Crocs Inc. is setting the stage for future growth.
The footwear firm on Thursday posted third quarter earnings results that were better than what Wall Street expected. Shares of Crocs rose 5.2 percent to $89.07 in early morning trading on the NasdaqGS platform. The shares closed down nearly 2.1 percent to $84.69, but that was likely largely in part due to investors digesting the news that the U.S. and China had reached an understanding of sorts in their trade war.
Crocs posted a 27.0 percent decline in net income to $145.8 million, or $2.70 a diluted share, on a 6.2 percent revenue decline to $996.3 million. Adjusted diluted earnings per share (EPS) were $2.92. That was better than expected and easily bested Wall Street’s consensus calling for adjusted diluted EPS of $2.36 on revenue of $961.5 million.
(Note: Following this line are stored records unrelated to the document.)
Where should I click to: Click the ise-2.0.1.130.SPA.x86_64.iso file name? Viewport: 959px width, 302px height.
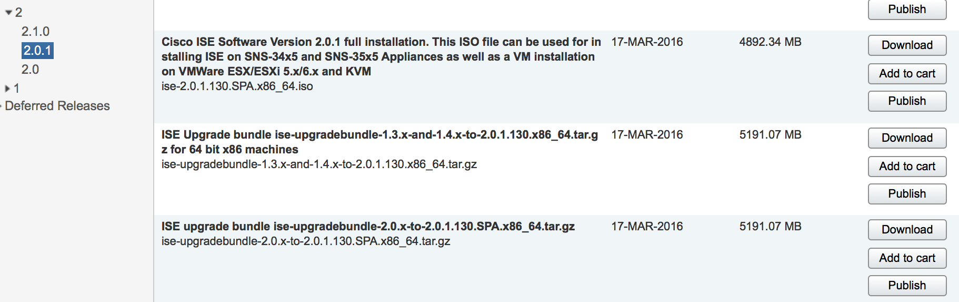[x=237, y=86]
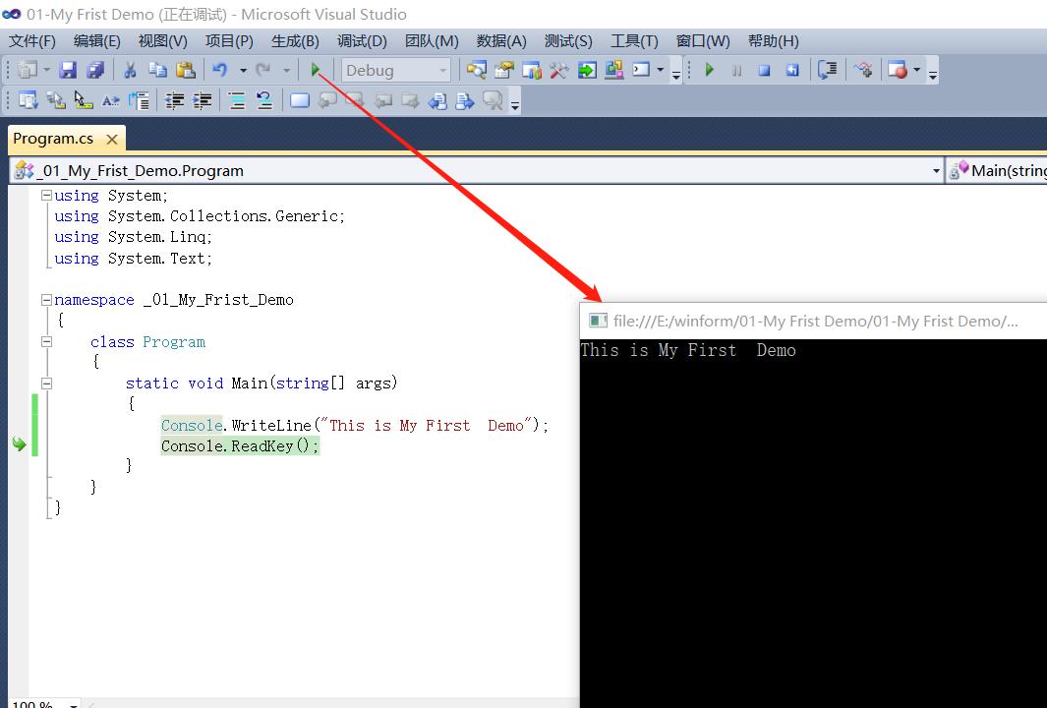
Task: Open the Debug configuration dropdown
Action: (x=442, y=70)
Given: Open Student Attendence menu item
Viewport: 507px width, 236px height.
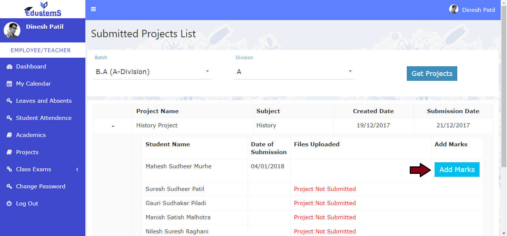Looking at the screenshot, I should pos(44,118).
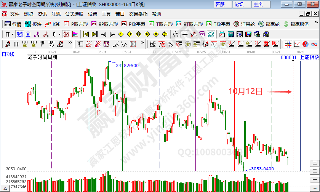Select the hand pan tool
The height and width of the screenshot is (192, 320).
click(x=176, y=34)
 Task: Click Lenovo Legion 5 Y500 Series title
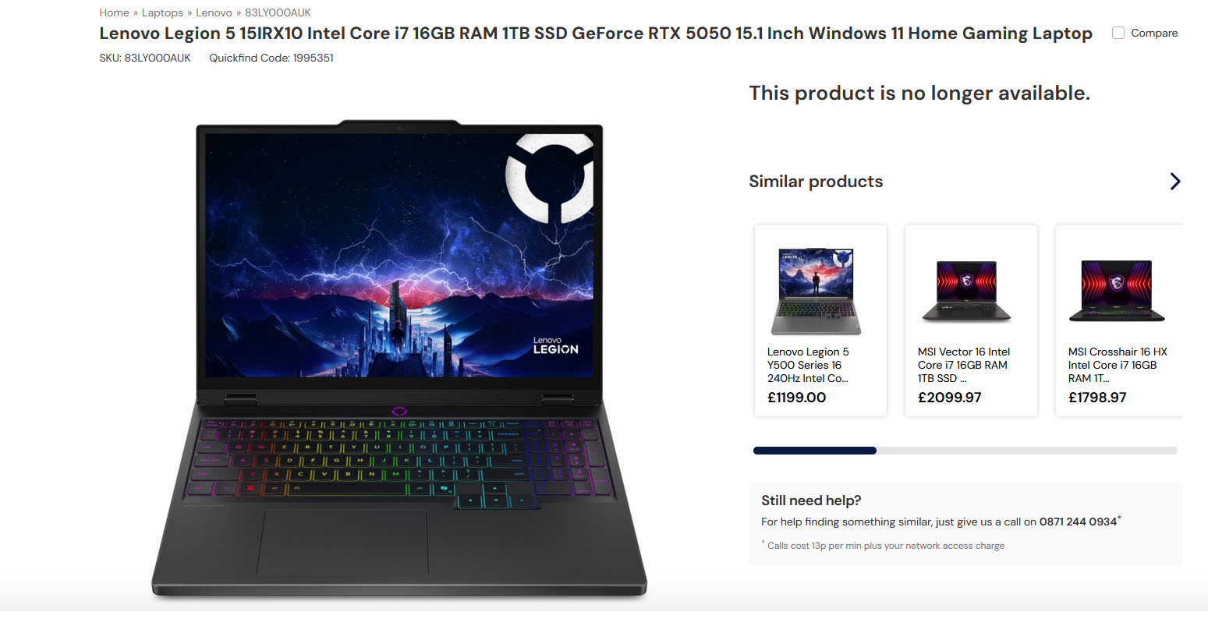(808, 365)
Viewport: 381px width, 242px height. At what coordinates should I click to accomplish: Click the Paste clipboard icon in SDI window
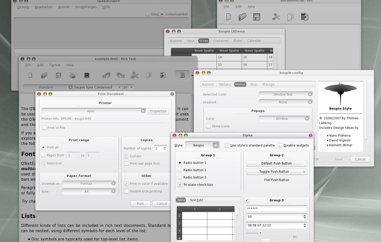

The report also noted that fourth quarter revenues were expected to fall by 8 percent, although adjusted diluted EPS for the quarter was guided to the range of $1.82 to $1.92. When companies report a decline in revenue expectations, investors tend often react by selling shares since they’re on the hunt for quarter-to-quarter growth. But in the case of Crocs, investors showed they understood the company’s strategy — disclosed when they posted second quarter results — to pull back in order to move forward.
Crocs CEO Andrew Rees told investors on Thursday’s conference call that the strategic actions for its core Crocs business are needed to “protect the long-term brand health.” Those moves include pulling back on the breadth and depth of promotional activity across digital channels in North America, and reducing receipts into the wholesale channel to “better match supply to demand and ultimately drive a demand-led model,” he said. The CEO also said that the return to growth in North America will be based on greater product innovation, diversification within clogs, and growth within sandals as well as in new categories.
Crocs in August introduced its newest cozy franchise with global brand ambassador actress Millie Bobbi Brown, with a faux-fur clog assortment that’s more slipper than the brand’s core outdoor shoe.
Rees said the brand remains the No. 1 footwear brand on TikTok shop —the platform that’s gaining momentum with the younger consumers — in the U.S., and that it is was the first fashion brand to livestream 24/7 for an entire month across the site. “We’re continuing to expand this partnership and have launched TikTok shop in the U.K., Germany and Brazil,” the CEO said.
And while Hey Dude remains challenged, Rees said third quarter results came in ahead of expectations. He also noted that the brand has returned to the Top 10 list of preferred brands among males in the latest Piper Sandler survey this fall. He also said that the Wally Stretch Sox shoe — it features a soft cotton lining, cushy foam insole and a breezy mesh sock liner — has resonated well with consumers. The brand will launch in 2026 a “sweatshirt” version for one’s feet called Stretch Jersey. Rees said retailer response to the product “has been very strong” for both men and women.
The company is also cleaning up channel inventory in the North American market. To that end, it has accelerated returns and markdown allowances to its retailers, which has impacted revenue in the third quarter through vendor returns. “We’re planning for continued markdown support in the fourth quarter,” Rees told investors. He expects to complete the bulk of the Hey Dude cleanup activity during 2025.
The CEO also told investors that the company has been making significant investments in its supply chain over the last several year, and that has created some efficiencies as Crocs has been able to integrate more fully the Crocs and Hey Dude supply chains.
Looking ahead, Rees said the North American consumer is bifurcated, with highly affluent shoppers in great financial shape and a large portion of customers at the lower end who are super cautious about their spending and buying closer to need. The company has already seen less traffic to stores operating in the mid- to lower tier channels. Still, the company is keeping its pipeline of new products intact, forging ahead with a focus on clog innovation and diversifying into new silhouettes and categories.
And finally, for products under $100, which is really the vast majority of the firm’s mix — Crocs classic clog is has manufacturer’s suggested retail price of $50 and Hey Dude ranges between $60 and $70 — he said the under $100 arena “remains relatively competitive.” While big athletic brands can elevate pricing to compensate for tariff impacts, there’s less of an ability to do that “at the price points that we compete at,” Rees said.